Fisher-Hartwig asymptotics for non-Hermitian random matrices

TL;DR

This paper extends Fisher-Hartwig asymptotics to two-dimensional non-Hermitian random matrices, revealing their connection to Gaussian multiplicative chaos, logarithmic fields, and Liouville quantum gravity, with implications for universality and phase transitions.

Contribution

It proves a 2D Fisher-Hartwig asymptotic formula for general symbols and applies it to analyze complex spectra of random normal matrices, establishing links to quantum gravity and phase transitions.

Findings

Characteristic polynomial converges to Gaussian multiplicative chaos

Electric potential converges to a logarithmic field

Free energy exhibits a freezing transition

Abstract

We prove the two-dimensional analogue of the asymptotics for Toeplitz determinants with Fisher-Hartwig singularities, for general real symbols.
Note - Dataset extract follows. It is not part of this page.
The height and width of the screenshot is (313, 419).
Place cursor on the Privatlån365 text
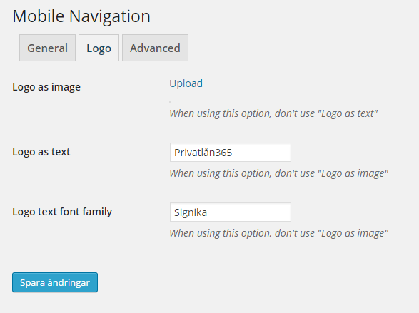pyautogui.click(x=203, y=153)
This formula has applications to random normal matrices with complex spectra: (i) the characteristic polynomial converges to a Gaussian multiplicative chaos random measure on the limiting droplet, in the subcritical phase; (ii) the electric potential converges pointwise to a logarithmically correlated field; (iii) the measure of its level sets (i.e. thick points) is identified; (iv) the associated free energy undergoes a freezing transition. This establishes emergence of the Liouville quantum gravity measure from free fermions in 2d, and universality with respect to the external potential.